Sa carrière débute en 1962 avec le film « Adieu Fleuve Duman » puis, il réalise pendant cette période près d'une cinquantaine de films de série B, pour la télévision et le cinéma, notamment des drames, des films d'action et de gangster. Cette période prolifique semble cependant être renié par le réalisateur qui dit : «A l'époque, je n'avais pas de réflexion sérieuse sur le sens de mes oeuvres. Je ne cherchais pas à décrire la vie humaine telle qu'elle est. Je n'avais pas mes propres idées. En fait, je n'étais pas très responsable. ». Il est vrai qu'il semblerait que les films d'Im datant de cette période étaient vraiment de très mauvais films, voir même sans intérêts, pour reprendre les qualificatifs de Pierre Rissient (ce dernier à contribué à la production des films de Im Kwon-Taek, Lee Chang-Dong ou encore Eric Khoo) dans sa discussion avec Jean-Pierre Dionnet introduisant le film sur le dvd.
C'est à partir des années 70 que Im se tourne vers un cinema d'auteur plus personnel et indépendant (et de plus en plus distribués dans les festivals internationaux), chose dangereuse à l'époque puisque la dictature faisait rage et la censure était omniprésente.
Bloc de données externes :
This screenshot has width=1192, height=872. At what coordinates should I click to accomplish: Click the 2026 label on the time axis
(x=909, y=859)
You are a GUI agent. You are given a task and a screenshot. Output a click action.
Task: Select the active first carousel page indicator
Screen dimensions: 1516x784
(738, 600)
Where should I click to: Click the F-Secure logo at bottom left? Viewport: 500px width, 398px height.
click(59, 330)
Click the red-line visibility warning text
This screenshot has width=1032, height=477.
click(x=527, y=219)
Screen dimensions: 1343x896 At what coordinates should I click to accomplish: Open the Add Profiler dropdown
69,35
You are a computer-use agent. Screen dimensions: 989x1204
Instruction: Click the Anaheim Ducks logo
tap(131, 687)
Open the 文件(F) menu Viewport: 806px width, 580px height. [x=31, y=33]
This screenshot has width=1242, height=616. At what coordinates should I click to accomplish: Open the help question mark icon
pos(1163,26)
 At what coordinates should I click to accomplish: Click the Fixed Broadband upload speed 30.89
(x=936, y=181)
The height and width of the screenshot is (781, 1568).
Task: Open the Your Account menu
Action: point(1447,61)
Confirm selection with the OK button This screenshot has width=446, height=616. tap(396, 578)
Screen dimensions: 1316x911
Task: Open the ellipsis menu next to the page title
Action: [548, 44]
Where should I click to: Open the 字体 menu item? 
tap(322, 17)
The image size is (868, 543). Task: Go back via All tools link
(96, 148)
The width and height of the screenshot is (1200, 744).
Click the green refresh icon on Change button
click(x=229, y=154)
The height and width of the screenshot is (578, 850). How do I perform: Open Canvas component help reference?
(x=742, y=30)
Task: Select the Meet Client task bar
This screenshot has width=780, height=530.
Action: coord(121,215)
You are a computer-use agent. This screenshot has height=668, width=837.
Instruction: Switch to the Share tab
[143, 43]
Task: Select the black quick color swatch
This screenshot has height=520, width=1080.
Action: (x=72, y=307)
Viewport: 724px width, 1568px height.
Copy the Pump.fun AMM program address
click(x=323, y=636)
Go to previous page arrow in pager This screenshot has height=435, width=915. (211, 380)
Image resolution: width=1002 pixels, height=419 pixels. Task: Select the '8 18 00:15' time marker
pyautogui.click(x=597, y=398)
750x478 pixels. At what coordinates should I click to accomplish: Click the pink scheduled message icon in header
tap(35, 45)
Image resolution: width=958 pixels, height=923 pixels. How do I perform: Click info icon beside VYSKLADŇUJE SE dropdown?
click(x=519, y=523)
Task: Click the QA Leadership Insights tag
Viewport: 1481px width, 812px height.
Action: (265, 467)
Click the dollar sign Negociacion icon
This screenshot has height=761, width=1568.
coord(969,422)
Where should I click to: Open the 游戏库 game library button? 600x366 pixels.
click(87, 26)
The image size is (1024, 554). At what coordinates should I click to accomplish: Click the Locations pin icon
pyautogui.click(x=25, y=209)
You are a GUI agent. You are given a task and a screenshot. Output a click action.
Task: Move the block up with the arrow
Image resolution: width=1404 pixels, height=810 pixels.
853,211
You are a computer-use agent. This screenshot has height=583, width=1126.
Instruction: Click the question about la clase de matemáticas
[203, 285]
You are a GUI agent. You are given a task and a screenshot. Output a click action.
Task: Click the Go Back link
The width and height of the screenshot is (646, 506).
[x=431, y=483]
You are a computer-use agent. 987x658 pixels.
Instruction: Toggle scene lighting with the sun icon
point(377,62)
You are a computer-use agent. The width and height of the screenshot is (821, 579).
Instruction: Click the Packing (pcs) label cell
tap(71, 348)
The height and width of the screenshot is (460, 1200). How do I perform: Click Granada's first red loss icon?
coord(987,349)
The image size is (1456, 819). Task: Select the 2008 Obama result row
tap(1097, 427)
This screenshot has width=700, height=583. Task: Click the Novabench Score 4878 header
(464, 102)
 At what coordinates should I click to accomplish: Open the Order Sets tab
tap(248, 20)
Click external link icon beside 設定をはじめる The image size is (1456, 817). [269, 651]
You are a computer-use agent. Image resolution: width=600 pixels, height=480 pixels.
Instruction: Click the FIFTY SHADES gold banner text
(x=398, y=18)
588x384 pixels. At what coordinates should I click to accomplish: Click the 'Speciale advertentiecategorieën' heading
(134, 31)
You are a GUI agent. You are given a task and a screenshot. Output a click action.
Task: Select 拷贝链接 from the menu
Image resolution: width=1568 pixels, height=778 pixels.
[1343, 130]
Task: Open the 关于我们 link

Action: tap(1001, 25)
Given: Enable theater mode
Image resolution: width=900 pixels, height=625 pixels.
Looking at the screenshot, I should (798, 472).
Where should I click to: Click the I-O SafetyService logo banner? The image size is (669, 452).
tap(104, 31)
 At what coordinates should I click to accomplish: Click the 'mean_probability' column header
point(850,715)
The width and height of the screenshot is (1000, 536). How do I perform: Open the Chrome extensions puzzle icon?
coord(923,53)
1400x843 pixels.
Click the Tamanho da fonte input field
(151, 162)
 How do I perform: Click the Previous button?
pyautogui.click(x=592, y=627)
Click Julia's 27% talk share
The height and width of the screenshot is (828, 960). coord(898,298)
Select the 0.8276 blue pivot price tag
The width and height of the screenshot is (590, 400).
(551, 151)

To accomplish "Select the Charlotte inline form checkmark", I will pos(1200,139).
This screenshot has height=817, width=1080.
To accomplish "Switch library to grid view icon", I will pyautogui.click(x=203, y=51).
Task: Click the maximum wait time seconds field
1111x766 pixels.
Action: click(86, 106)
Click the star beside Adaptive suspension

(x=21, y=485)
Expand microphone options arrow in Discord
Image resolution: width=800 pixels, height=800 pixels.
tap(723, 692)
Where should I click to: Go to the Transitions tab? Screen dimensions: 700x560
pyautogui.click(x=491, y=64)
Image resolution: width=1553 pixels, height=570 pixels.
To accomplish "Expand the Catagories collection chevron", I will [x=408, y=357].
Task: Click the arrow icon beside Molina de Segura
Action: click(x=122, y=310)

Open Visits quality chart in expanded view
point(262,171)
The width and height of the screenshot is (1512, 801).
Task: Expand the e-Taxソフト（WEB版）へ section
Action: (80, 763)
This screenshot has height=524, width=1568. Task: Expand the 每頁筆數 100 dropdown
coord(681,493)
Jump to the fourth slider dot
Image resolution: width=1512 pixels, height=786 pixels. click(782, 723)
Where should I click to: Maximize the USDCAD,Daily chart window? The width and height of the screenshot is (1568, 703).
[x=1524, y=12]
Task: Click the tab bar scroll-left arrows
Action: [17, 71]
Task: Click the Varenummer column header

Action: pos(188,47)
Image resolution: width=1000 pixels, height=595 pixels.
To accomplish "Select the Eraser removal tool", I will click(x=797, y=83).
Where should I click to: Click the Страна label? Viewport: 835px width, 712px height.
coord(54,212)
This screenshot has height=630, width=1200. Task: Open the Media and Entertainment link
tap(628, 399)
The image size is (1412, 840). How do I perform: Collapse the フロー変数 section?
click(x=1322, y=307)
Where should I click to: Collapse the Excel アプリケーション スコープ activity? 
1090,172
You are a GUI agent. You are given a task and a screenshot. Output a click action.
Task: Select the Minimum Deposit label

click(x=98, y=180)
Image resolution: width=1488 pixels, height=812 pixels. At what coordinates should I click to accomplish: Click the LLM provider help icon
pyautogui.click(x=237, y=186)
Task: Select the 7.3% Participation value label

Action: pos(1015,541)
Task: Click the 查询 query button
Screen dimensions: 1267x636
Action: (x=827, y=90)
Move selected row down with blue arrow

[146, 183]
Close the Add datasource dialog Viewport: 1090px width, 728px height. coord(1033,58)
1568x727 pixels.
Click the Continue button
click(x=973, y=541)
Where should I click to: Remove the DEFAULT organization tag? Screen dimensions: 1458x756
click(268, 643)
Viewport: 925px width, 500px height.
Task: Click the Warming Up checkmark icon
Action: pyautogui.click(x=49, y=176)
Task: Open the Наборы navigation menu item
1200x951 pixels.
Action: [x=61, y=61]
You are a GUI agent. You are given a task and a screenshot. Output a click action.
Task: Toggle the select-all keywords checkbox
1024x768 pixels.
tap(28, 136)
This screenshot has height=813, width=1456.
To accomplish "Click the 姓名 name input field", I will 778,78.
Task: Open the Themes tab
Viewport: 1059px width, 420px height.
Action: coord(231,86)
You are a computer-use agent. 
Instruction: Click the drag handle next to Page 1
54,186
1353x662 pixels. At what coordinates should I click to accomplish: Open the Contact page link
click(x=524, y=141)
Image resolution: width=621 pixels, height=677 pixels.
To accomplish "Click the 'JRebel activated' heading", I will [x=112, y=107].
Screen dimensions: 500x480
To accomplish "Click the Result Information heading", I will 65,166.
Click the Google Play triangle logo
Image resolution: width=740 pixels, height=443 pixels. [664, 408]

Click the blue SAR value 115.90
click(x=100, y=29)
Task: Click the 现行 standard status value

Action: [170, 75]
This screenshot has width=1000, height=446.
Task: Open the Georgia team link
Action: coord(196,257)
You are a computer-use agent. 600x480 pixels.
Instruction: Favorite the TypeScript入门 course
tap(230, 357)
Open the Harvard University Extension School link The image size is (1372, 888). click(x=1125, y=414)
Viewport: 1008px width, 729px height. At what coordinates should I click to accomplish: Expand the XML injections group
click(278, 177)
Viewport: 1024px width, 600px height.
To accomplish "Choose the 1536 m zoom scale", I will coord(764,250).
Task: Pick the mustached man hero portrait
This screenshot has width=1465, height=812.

Sortent des films comme « Mandara », « Nez Cassé », la série des « Fils du Général » ou encore « le héro sans drapeau », « Gilsodom » et « Sibaji » (dont l'actrice reçue le Prix d'interprétation féminine à Venise en 1987) fortement engagés, et faisant souvent état d'une société corrompue, rongée par la violence, sans ordre, sans lois, sans libertés ni droits, oppressant et broyant les individus...Sujet qu'il reprend une nouvelle fois dans le film qui nous intéresse aujourd'hui : « La pègre » qui s'inscrit dans cette droite lignée, celle d'un Fukasaku et de son « Cimetière de la morale », celle d'un cinéma radical, polémique, efficace, clinique, « débarassé de la moindre graisse » pour reprendre l'excellente formule d'un critique presse.
Mais avant d'aller plus loin, touchons deux mots de l'histoire : le film suit la vie de Choi Tae-Ung, un jeune sud-coréen prit dans la débâcle et le désordre de l'époque d'après guerre en Corée, de 1957 à 1972, période particulièrement instable et incertaine pour le pays. Ce climat politique extrêmement complexe voit l'émergence de nombreux gangs et organisations criminelles étroitement liées aux pouvoirs en place, pouvoirs qui sont souvent renversés successivement que se soit par un régime dictatorial ou par le peuple mécontent. La situation est d'autant plus confuse que l'Amérique occupe le pays, avec son armée et notamment la KCIA (la CIA en Corée, gérée par les USA) et qui tente d'instaurer son propre système et d'installer un gouvernement avec lequel coopérer pour servir ses intérêts. De plus, la Corée baigne dans un sentiment d'urgence et de paranoïa constant du fait de la menace omniprésente d'une possible invasion nord-coréenne. On suit donc la trajectoire mouvementée de ce personnage, qui tente avant tout de survivre au milieu de ce chaos ambiant.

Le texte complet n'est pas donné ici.